Luminous Computing, a company developing light-based artificial intelligence (AI) accelerator chips, raises a staggering $105 million in investments.

Luminous Computing – a relatively new startup – is developing a one-of-a-kind supercomputer to run AI models. The startup recently unveiled they had closed a stunning $105M funding from their diverse investors.

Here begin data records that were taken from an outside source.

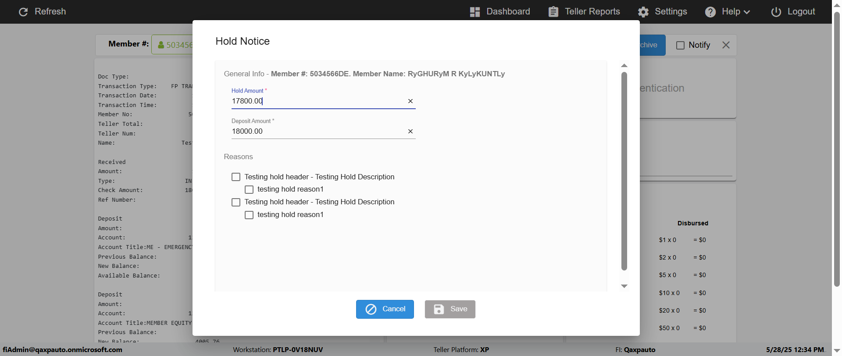Image resolution: width=842 pixels, height=356 pixels.
Task: Check the first Testing hold header checkbox
Action: (x=236, y=177)
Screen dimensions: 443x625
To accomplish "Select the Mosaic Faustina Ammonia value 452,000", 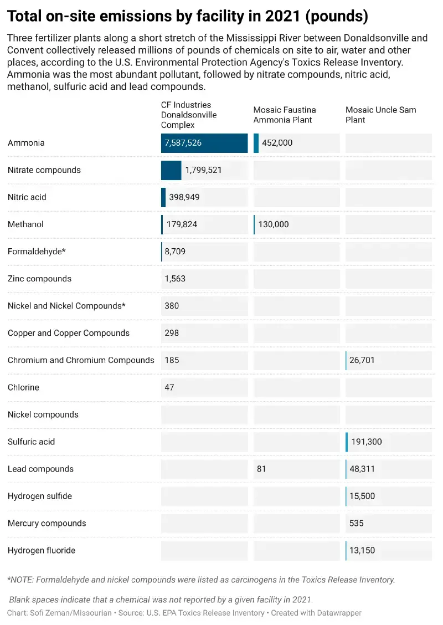I will point(277,143).
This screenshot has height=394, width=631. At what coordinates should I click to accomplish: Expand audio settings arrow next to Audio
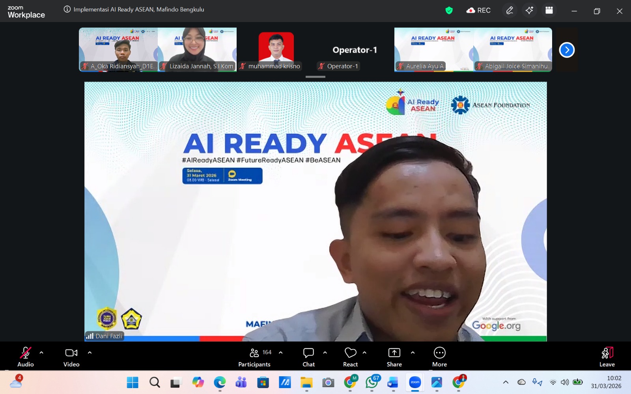(41, 353)
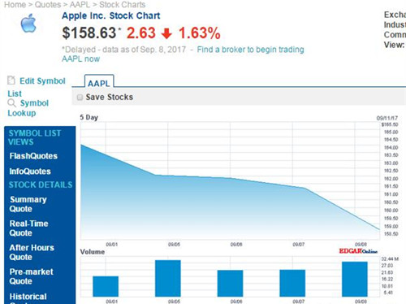Open Pre-market Quote page
The width and height of the screenshot is (406, 304).
tap(31, 276)
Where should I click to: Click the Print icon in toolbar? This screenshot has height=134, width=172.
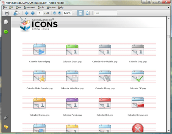[x=7, y=13]
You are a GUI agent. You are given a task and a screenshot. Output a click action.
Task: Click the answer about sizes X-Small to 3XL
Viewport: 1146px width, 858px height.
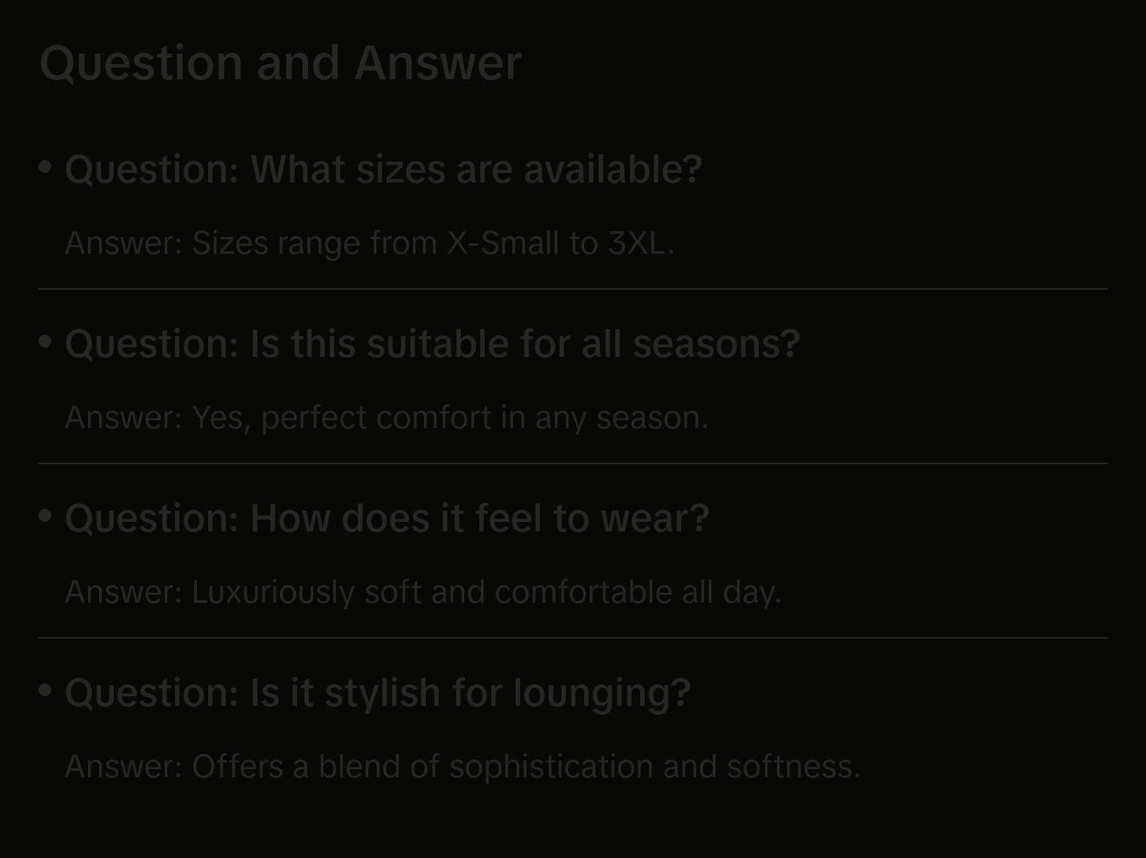[369, 243]
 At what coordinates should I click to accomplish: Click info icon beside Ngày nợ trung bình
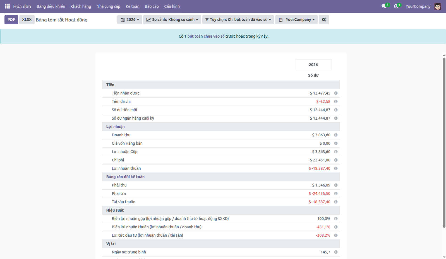[336, 252]
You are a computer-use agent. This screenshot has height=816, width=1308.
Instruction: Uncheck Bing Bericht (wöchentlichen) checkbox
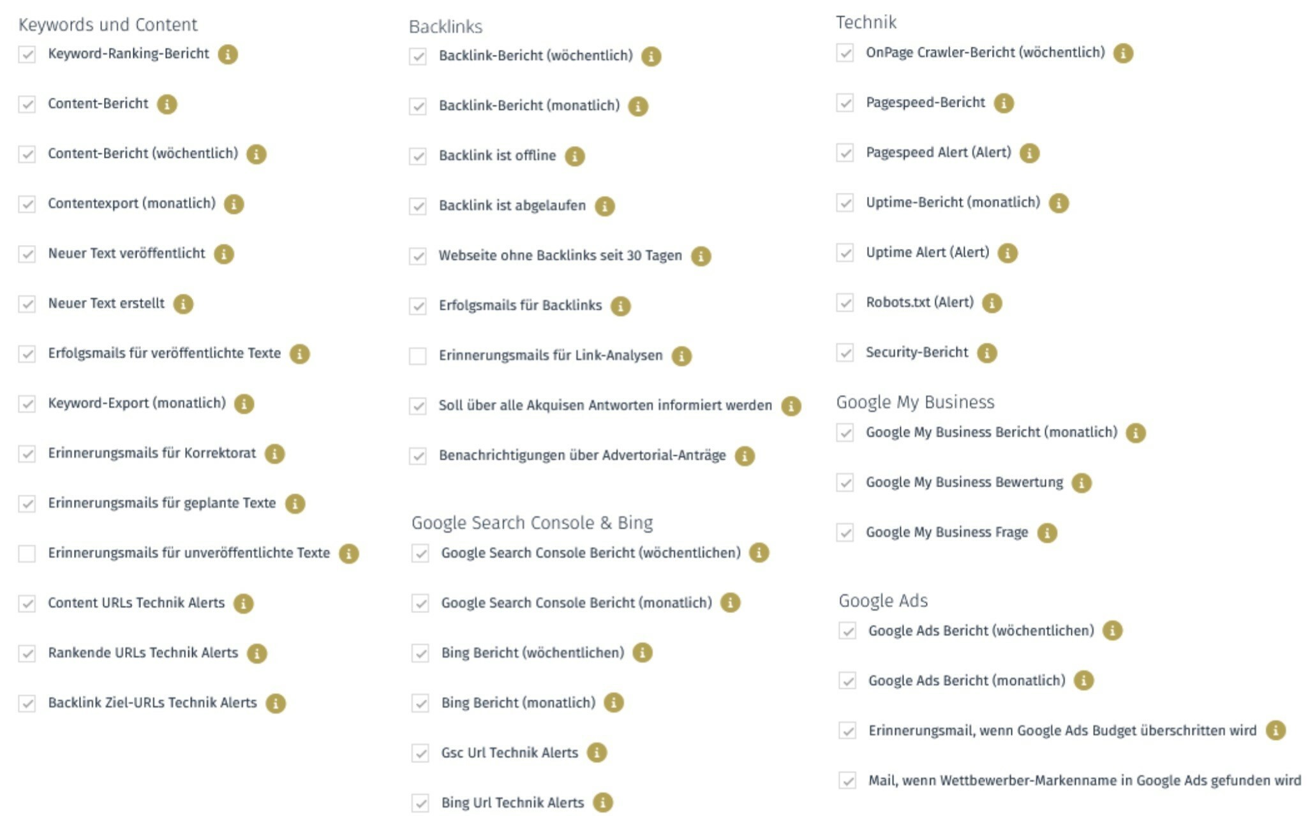pos(420,653)
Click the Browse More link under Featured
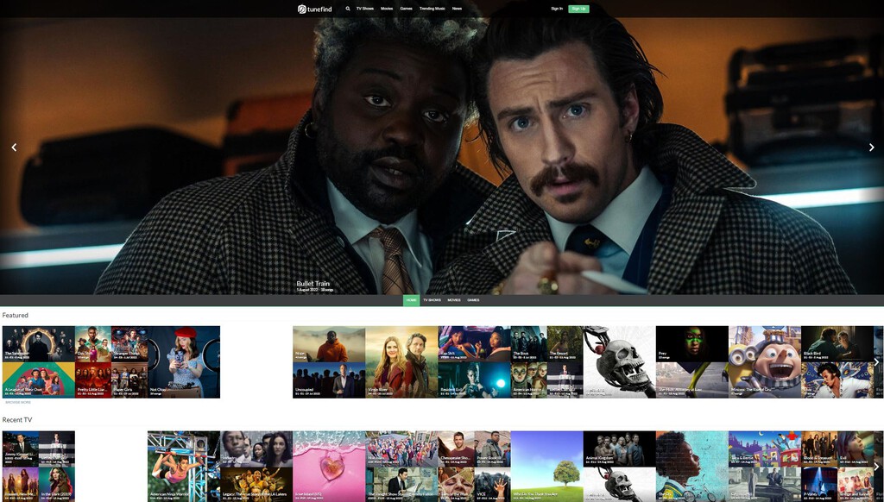This screenshot has width=884, height=502. pyautogui.click(x=18, y=402)
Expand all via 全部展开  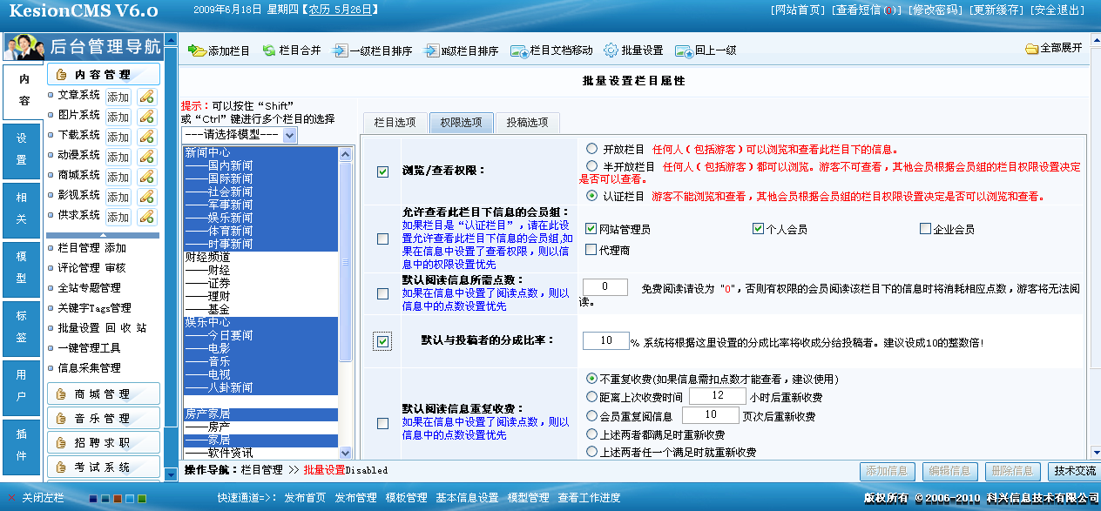tap(1054, 49)
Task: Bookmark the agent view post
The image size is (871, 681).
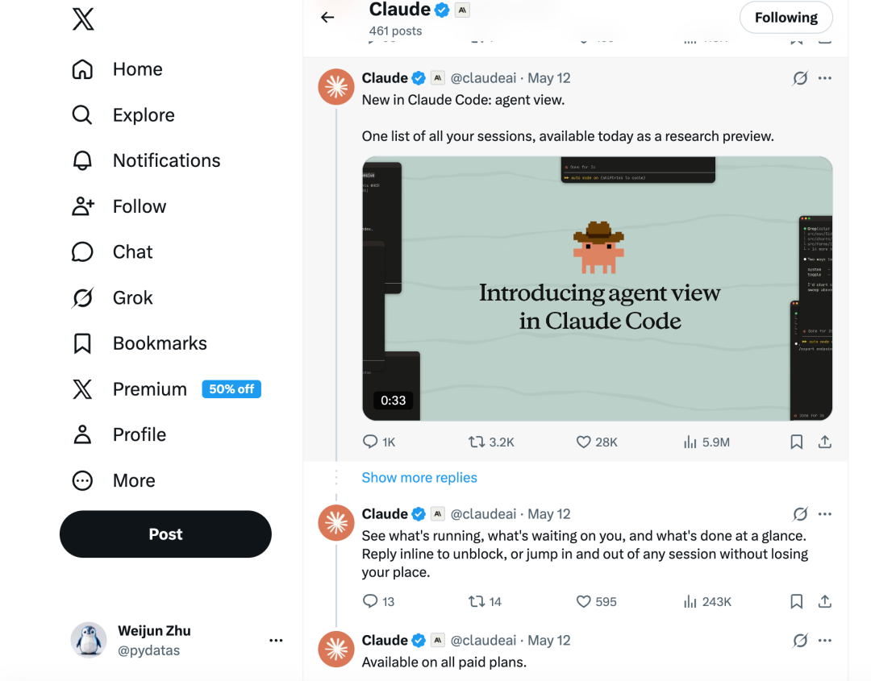Action: pyautogui.click(x=797, y=442)
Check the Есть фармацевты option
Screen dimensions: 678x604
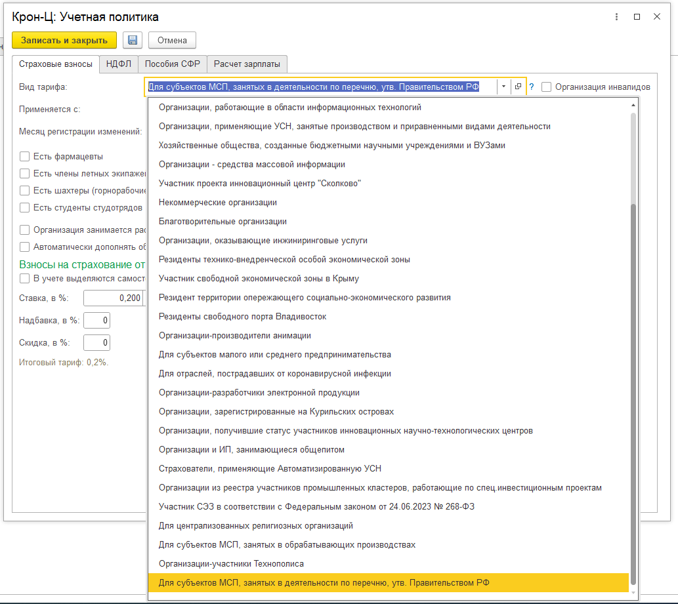pos(25,156)
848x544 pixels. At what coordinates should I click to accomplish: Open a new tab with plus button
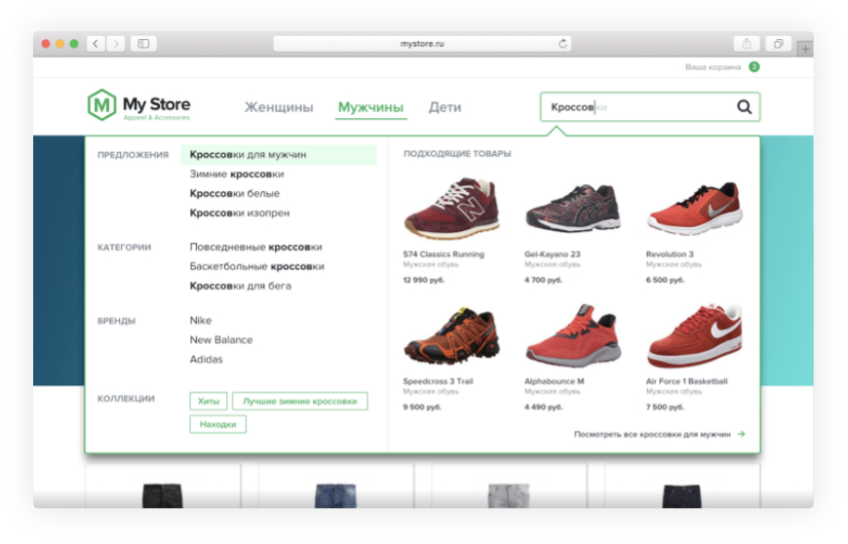(x=805, y=47)
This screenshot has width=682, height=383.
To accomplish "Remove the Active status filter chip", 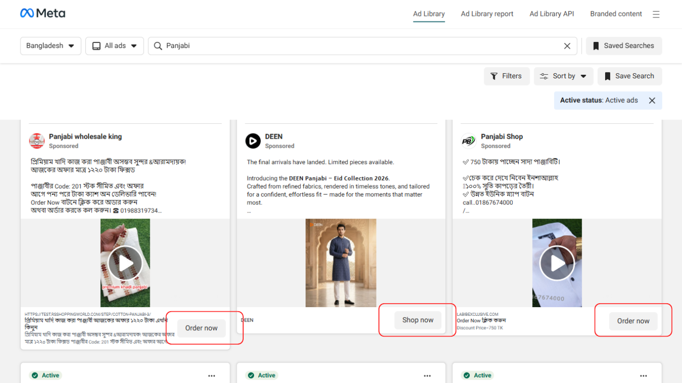I will pos(652,100).
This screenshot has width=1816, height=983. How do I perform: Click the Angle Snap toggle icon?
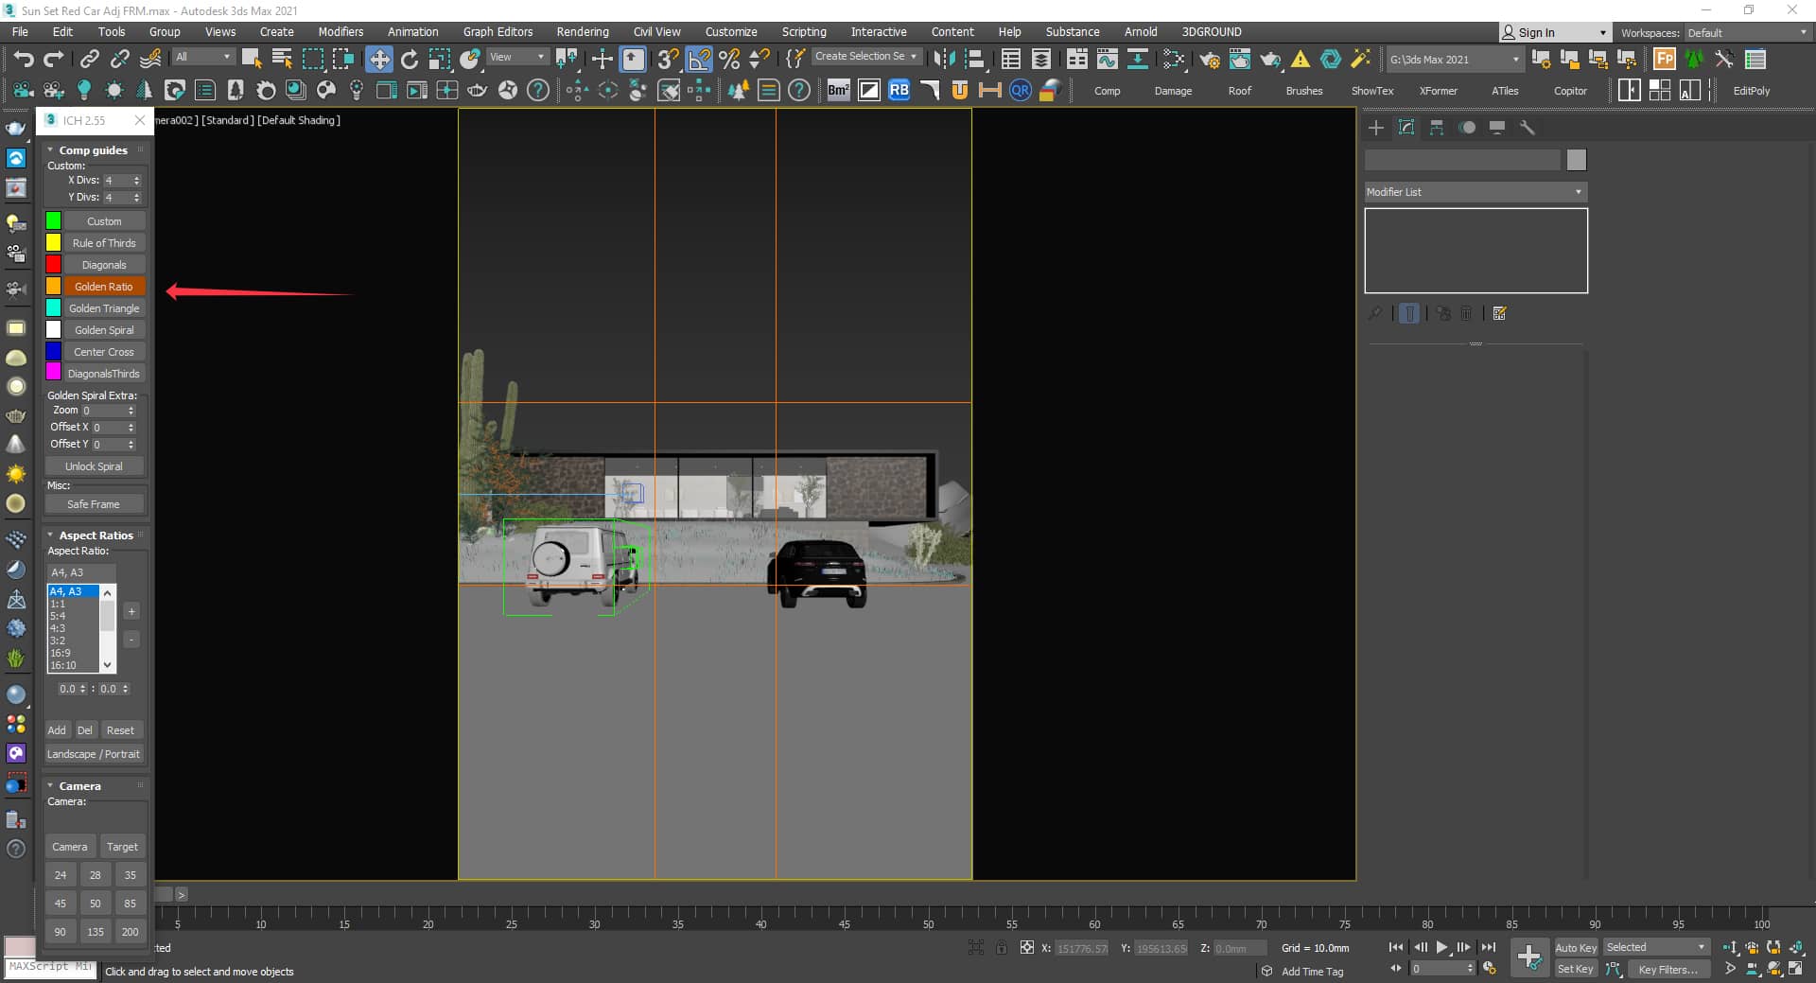(699, 60)
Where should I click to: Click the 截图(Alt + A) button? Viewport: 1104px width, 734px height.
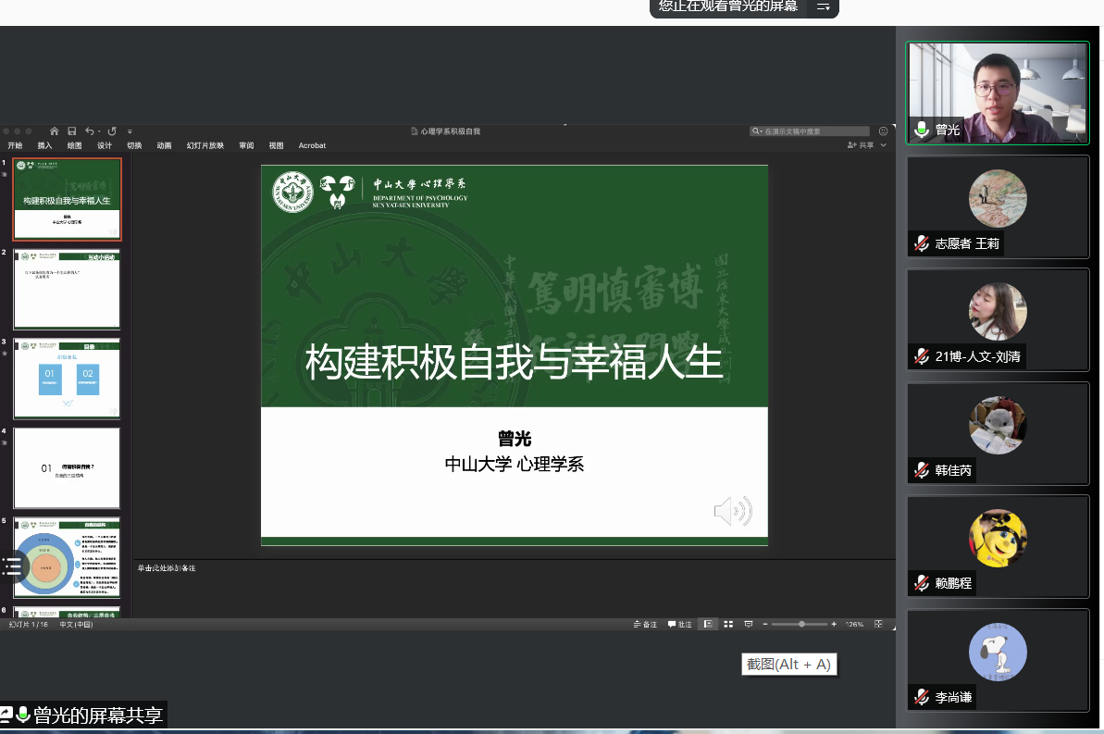click(x=788, y=665)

Here are a few notable investors that participated in the “Series A” round:

  • Bill Gates
  • Gigafund
  • Neo
  • 8090 Partners
  • Horsley Bridge
  • Alumni Ventures
  • Modern. V Partners
  • Strawberry. C Ventures, and more

Silicon photonics – the tech behind the supercomputer

Luminous is developing a supercomputer to function AI models. This supercomputer relies on “Silicon Photonics,” a tech capable of speeding up various computational tasks.

Conventional processors keep data they process in the shape of electricity. Processors manipulate the electricity by shifting it from one transistor to another to execute calculations. Silicon photonics tech takes an alternative approach: rather than electricity, the tech encodes data in the shape of light.

In some instances, light travels significantly quicker than electricity. This is the entire vision of Silicon Photonics that Luminous aims to achieve: to leverage light instead of electricity to perform calculations. Their main aim is to develop chips having 3000-times more power than TPU (or Tensor Processing Unit), a chip made by “Google LLC” to run AI models. Google provides these chips via the public cloud. It also utilizes them to function internal apps.  

A supercomputer to help ease ai workloads

The startup plans to employ silicon photonics tech to create supercomputers that are entirely optimized for artificial intelligence workloads. As per Luminous, the plan is to utilize the power of these chips to accelerate AI training.

Most people who build hardware assume that in order to improve performance, you have to trade off against programmability and cost-efficiency, or just go to a higher-density silicon node,” said Luminous co-founder and Chief Executive Officer Marcus Gomez. “By introducing silicon photonics technology at the heart of computer architecture, we’re not only able to drastically improve performance and scalability, but we’re also able to make it much easier to build huge AI models.”

Luminous Computing plans to ship ‘development kits’ to early consumers in two years and includes prominent cloud providers in its initial market.